* The problem
Give the lines between the one holding "The height and width of the screenshot is (1456, 819)." and the one holding "coordinates (1350, 129).", inclusive, as a Markdown table with the columns No. and Text, numbering each row and leaving out blank lines.

* Record set
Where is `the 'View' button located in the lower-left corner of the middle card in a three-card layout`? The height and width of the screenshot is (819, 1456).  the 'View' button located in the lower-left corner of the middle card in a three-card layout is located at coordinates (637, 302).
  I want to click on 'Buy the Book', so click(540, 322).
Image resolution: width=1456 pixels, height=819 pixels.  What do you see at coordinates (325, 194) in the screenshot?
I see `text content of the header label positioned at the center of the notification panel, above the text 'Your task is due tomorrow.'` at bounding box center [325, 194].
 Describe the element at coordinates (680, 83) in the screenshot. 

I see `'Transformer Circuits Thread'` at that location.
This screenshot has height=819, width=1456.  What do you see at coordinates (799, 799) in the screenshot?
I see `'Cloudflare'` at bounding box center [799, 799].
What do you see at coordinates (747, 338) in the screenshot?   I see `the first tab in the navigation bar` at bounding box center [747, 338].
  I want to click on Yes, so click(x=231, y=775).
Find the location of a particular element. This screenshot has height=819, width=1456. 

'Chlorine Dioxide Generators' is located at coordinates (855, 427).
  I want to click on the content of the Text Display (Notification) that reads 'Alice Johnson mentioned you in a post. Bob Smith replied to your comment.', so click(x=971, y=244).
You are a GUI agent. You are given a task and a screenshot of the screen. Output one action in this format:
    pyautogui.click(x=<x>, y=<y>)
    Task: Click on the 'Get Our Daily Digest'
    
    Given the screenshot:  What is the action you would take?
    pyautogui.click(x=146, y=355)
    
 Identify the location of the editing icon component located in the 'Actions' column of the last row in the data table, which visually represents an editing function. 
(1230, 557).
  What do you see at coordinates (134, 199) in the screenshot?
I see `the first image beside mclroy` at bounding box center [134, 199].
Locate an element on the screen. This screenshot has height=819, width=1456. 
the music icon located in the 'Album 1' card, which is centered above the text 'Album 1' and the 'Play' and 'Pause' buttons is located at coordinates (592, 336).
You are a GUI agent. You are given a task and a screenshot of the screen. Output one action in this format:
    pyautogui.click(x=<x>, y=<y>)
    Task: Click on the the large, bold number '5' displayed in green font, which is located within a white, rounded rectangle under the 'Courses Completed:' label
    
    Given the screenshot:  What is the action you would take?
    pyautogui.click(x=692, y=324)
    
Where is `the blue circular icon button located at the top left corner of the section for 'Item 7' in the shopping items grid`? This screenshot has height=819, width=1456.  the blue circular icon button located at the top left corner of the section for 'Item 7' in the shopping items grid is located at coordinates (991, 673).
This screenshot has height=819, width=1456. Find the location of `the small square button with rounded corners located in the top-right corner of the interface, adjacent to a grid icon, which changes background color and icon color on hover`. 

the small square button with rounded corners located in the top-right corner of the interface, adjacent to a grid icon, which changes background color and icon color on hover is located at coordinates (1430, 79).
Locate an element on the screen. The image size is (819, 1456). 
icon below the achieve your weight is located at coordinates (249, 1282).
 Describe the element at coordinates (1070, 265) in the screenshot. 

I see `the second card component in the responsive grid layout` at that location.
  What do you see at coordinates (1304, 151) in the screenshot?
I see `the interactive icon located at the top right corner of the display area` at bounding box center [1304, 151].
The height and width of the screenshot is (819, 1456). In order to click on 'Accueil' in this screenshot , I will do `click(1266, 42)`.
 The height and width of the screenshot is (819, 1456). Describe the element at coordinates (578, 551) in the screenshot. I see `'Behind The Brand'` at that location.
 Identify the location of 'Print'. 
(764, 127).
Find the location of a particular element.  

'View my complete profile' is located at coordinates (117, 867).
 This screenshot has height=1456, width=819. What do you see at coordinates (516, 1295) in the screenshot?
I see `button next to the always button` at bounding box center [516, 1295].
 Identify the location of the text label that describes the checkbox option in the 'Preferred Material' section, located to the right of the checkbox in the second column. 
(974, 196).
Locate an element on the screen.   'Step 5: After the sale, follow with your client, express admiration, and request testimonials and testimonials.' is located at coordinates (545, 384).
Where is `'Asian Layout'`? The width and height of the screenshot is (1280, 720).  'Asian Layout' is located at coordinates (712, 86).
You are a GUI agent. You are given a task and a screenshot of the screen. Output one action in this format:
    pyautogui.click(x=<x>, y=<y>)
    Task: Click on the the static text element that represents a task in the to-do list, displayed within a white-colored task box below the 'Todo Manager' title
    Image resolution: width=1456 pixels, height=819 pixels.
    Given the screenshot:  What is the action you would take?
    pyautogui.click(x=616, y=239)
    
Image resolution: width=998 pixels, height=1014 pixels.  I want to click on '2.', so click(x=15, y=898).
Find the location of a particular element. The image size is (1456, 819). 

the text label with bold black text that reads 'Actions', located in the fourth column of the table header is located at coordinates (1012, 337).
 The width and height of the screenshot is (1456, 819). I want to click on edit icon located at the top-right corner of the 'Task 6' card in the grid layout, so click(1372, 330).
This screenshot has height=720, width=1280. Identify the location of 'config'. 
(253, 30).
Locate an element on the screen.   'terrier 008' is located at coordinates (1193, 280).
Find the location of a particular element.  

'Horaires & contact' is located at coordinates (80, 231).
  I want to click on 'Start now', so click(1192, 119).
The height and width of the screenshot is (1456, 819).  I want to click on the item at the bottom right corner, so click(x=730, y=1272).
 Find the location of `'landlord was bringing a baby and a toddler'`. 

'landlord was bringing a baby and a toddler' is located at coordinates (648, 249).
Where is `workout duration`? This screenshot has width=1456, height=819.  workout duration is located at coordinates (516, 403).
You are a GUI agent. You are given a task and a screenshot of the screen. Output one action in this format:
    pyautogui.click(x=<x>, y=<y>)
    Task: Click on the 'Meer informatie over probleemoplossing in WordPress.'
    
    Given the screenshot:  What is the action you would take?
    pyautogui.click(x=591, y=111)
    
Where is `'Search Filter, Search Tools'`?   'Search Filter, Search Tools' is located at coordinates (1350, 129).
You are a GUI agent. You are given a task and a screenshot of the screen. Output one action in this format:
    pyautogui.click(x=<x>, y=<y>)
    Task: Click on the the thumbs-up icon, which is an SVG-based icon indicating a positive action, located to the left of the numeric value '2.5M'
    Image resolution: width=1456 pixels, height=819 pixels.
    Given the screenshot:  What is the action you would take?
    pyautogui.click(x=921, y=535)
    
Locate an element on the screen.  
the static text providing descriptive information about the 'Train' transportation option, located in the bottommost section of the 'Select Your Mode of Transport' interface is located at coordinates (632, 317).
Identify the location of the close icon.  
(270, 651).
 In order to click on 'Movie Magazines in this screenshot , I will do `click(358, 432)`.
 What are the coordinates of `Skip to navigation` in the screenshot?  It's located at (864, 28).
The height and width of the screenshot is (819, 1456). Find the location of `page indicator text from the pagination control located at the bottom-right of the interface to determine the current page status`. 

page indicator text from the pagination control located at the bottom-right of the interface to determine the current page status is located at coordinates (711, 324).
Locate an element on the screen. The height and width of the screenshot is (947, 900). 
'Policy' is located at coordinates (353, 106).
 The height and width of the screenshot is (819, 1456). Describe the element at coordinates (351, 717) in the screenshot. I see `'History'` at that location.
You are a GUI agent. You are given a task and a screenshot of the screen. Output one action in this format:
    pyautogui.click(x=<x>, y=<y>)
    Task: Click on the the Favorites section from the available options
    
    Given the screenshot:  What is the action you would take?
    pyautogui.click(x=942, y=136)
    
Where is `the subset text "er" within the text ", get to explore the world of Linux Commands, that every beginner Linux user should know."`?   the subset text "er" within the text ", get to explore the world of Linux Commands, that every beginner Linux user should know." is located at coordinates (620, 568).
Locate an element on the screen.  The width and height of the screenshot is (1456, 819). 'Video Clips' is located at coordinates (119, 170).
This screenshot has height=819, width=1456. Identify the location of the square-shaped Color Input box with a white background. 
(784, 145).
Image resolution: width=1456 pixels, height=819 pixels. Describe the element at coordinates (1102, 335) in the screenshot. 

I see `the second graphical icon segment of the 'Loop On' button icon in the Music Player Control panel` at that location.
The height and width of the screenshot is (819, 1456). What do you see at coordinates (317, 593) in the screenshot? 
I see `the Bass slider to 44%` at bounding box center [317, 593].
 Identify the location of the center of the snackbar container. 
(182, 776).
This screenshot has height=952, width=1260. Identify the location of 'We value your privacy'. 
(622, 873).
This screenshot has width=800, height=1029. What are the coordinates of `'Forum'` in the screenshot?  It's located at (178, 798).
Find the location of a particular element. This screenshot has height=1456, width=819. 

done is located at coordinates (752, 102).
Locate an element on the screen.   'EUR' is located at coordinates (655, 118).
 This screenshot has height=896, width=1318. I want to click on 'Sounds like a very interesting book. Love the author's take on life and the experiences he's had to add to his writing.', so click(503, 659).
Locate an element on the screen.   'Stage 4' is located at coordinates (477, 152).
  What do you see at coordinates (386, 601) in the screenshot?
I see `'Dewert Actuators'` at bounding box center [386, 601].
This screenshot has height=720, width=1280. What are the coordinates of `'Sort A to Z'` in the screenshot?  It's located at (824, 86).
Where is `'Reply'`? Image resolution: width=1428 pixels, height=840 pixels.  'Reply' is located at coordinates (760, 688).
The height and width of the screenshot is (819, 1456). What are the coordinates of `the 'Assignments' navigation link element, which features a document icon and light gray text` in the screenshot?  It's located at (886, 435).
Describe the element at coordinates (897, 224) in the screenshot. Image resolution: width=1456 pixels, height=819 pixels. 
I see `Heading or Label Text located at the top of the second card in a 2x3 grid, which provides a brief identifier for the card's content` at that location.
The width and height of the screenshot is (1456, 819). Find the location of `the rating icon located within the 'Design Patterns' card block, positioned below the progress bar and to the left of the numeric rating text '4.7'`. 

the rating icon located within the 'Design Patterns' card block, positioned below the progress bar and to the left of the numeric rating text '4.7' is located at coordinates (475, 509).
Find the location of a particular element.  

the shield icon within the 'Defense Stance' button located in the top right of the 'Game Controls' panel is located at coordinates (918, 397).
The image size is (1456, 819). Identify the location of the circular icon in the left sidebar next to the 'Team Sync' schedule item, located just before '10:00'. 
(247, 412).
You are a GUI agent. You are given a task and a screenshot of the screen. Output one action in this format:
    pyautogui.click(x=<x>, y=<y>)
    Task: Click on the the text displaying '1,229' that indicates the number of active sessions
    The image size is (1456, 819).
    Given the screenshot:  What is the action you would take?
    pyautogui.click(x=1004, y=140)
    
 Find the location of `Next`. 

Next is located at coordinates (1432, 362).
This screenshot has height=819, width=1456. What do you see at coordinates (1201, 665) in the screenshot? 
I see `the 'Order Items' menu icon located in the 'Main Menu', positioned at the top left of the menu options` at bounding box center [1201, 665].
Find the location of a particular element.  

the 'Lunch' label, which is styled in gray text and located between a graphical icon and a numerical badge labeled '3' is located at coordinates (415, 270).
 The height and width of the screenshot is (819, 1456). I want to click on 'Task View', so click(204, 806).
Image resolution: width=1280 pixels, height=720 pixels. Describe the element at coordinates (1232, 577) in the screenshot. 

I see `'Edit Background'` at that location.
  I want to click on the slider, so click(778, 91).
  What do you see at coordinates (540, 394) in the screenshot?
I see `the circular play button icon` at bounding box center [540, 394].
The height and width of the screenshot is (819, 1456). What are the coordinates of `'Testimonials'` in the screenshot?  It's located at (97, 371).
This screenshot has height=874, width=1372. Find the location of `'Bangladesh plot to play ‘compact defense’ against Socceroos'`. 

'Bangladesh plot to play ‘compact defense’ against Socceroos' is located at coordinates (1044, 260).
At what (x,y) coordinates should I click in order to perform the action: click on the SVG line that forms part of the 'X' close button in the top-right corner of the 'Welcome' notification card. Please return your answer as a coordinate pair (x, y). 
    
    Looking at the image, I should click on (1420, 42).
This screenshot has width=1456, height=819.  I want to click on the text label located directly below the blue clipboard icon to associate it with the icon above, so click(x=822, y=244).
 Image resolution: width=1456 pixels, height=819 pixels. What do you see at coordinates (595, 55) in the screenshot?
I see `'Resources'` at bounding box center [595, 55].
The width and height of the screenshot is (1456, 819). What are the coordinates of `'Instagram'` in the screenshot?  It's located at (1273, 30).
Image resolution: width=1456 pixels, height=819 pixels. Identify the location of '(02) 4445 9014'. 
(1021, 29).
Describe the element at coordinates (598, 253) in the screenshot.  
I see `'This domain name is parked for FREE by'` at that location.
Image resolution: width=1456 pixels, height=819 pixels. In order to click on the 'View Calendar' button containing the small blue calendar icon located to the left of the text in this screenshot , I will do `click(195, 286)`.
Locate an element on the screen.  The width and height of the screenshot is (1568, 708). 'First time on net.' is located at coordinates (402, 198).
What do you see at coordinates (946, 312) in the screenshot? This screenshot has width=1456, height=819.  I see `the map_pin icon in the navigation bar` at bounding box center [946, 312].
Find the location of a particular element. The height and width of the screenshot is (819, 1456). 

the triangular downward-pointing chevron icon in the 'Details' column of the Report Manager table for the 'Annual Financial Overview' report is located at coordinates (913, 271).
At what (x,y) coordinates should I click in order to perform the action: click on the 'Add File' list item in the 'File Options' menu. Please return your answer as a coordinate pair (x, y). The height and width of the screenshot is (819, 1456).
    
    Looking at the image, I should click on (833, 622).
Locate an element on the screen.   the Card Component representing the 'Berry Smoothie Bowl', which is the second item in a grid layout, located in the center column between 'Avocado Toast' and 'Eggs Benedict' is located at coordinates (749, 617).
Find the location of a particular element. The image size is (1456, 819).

* Task result
| No. | Text |
|---|---|
| 1 | The height and width of the screenshot is (1456, 819).  I want to click on the item at the bottom right corner, so click(x=730, y=1272). |
| 2 |  Find the location of `'landlord was bringing a baby and a toddler'`.  |
| 3 | 'landlord was bringing a baby and a toddler' is located at coordinates (648, 249). |
| 4 | Where is `workout duration`? This screenshot has width=1456, height=819.  workout duration is located at coordinates (516, 403). |
| 5 | You are a GUI agent. You are given a task and a screenshot of the screen. Output one action in this format: |
| 6 |     pyautogui.click(x=<x>, y=<y>) |
| 7 |     Task: Click on the 'Meer informatie over probleemoplossing in WordPress.' |
| 8 |     Given the screenshot:  What is the action you would take? |
| 9 |     pyautogui.click(x=591, y=111) |
| 10 | Where is `'Search Filter, Search Tools'`?   'Search Filter, Search Tools' is located at coordinates (1350, 129). |